Pretty Girls in Little Boxes by Joan Ryan
Everything I know about sports (and figure skating in particular) I learned from Johnny Weir. Let’s face it; I was a bookish and spiteful child, of course I hated sports with a passion as a kid. So my first forays into actually appreciating sport (beyond my own appreciation for physical fitness, which is much different) was discovering who Johnny Weir was and investigating men’s figure skating in late high school and early college. But that really has nothing to do with today’s title; an editor at Autostraddle mentioned reading it on a plane ride and enjoying it, so I added it to the list. (I feel like I’ve been bringing the boring recommendation stories lately. Let’s hope this changes soon.)
Pretty Girls in Little Boxes looks at the world of elite gymnasts and figure skaters and comes away absolutely horrified. After extensive interviews of those involved in the field, San Francisco Chronicle writer Joan Ryan presents stories of emotional abuse, eating disorders, and stunted growth, encouraged by coaches and parents to take part in a costly system whose chances of success—winning an Olympic medal—are slim at best. As the broken bones and, yes, bodies pile up, Ryan asks—what are we doing to our girls?
First things first—Pretty Girls in Little Boxes is sensationalistic. Ryan paints a picture of a grim machine that takes in bright-eyed, hopeful little girls and, quite literally, breaks them until they either leave or die. This might be cynical, but I was honestly surprised that she covered sexual abuse discreetly in two pages, given the amount of rubbernecking that’s going on here. And, to be brutally honest, that’s why I picked up the book; I wanted to be horrified. Ryan understands her audience completely, devoting barely a page and a half to advocating specific regulations and changes. This is not a nuanced portrait of figure skating in the 1990s; success stories are brought up under duress or glossed over, such as Brian Boitano and his extremely kind coach. But then again, Boitano is male, and Ryan argues that being a female skater or gymnast in this (well, that, it’s a sixteen year old book that hasn’t aged too well) environment is deadly.

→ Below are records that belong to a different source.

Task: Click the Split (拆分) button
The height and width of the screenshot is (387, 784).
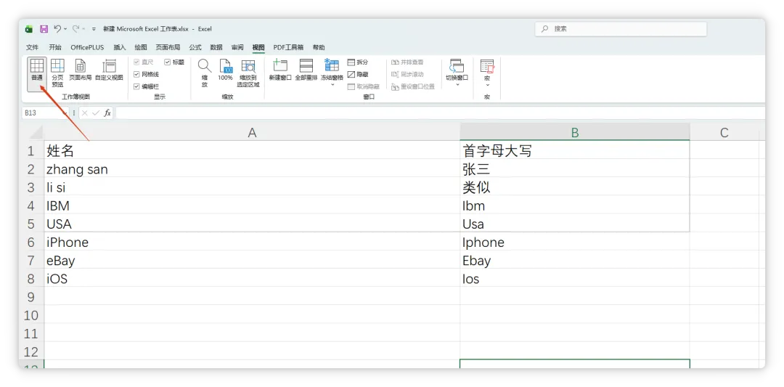Action: pyautogui.click(x=358, y=62)
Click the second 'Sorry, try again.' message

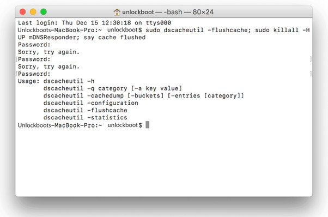point(48,67)
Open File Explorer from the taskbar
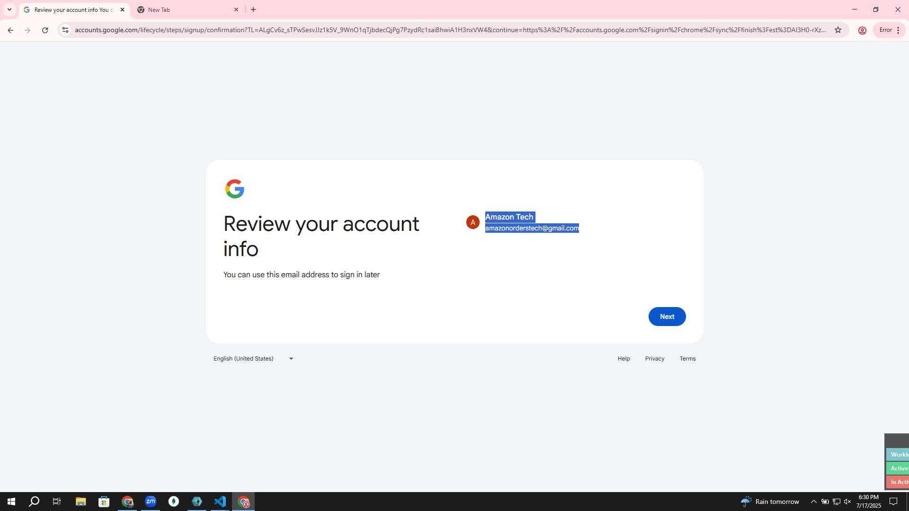The height and width of the screenshot is (511, 909). point(80,502)
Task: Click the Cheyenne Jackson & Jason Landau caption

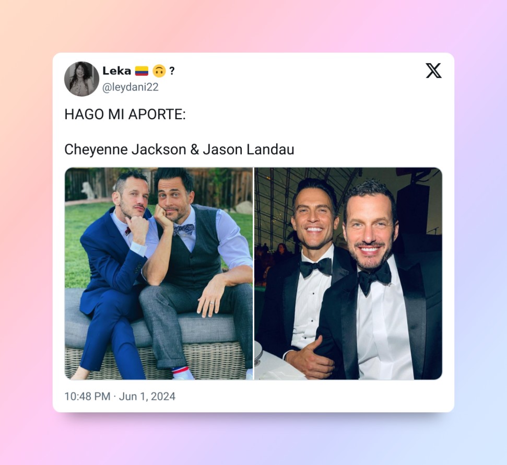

This is not a feminist critique of the sport, which I would have loved—while Ryan looks at the situation through that lens a few times, most of the book is spent depicting the life stories of girls, women, and families who have suffered in this system. But it’s this angle I’m absolutely fascinated by. Female gymnasts, more so than figure skaters, are asked to maintain the body of a child during adolescence; Ryan is particularly fond of the example of Kathy Johnson, who famously didn’t start menstruating until age twenty-five and, less famously but no less horrifying, grew an inch at age twenty-eight. It’s this infantalization that makes them attractive to an audience. If you’re a little girl (or look like one), then you can’t be physically powerful, let alone intellectually powerful. On top of that, you can’t have a sexual orientation, so there’s no threat that you have an aggressive sexuality or are—gasp—queer. There’s no greater symbol of this by coaches—often big men who train little girls because it’s lucrative rather than a specific understanding of them—pressuring their gymnasts to starve themselves to delay menarche and, therefore, the development of their adult (and therefore potentially powerful) bodies. Figure skating comes with its own attendant host of issues, of course; I was particularly taken by the rather vivid illustration of the madonna/whore complex when Ryan described one of Nancy Kerrigan’s costumes as “a white lace costume that suggested both First Communion and Victoria’s Secret” (132). But Ryan focuses on the gymnasts and so will the reader.
Pretty Girls in Little Boxes is quite readable; while I read it over the course of a few days, I can easily see someone whipping through it in a few hours. Each chapter is devoted to one problematic aspect of the sport—injuries or coaches. But there is a bit of a narrative thrust in the book, and that comes from Bela Karolyi, whom Ryan loathes and makes the reader loathe as well. A Romanian ex-pat and gymnastics coach, Karolyi (as presented here) is ruthless, forcing girls to perform on broken limbs, taking medication to mask pain, and emotionally abusing them everyday. His highly visible status as the man who brought East Bloc teaching methods to the US earns him Ryan’s ire, but there’s also a bevy of other coaches and, especially, parents who are equally culpable, looking the other way when coaches get out of hand and pressuring their daughters to justify the immense sacrifices, both personal and financial, raising a child in this environment incurs. As I mentioned above, I don’t think it’s aged well—for starters, I’m led to believe that it’s out-of-print, and gymnastic and figure skating fervor no longer grips the United States. (That I am aware of.) But, when taking it with a grain of salt, it’s a interesting look into a seriously messed up system, as well as the mid-nineties.
Bottom line: Joan Ryan’s sensationalistic Pretty Girls in Little Boxes is an interesting and horrifying look into a serious messed up system, as well as the mid-nineties. But take it with a grain of salt.
I rented this book from the public library.
- Ryan, Joan. Pretty Girls in Little Boxes. New York: Doubleday, 1995. Print.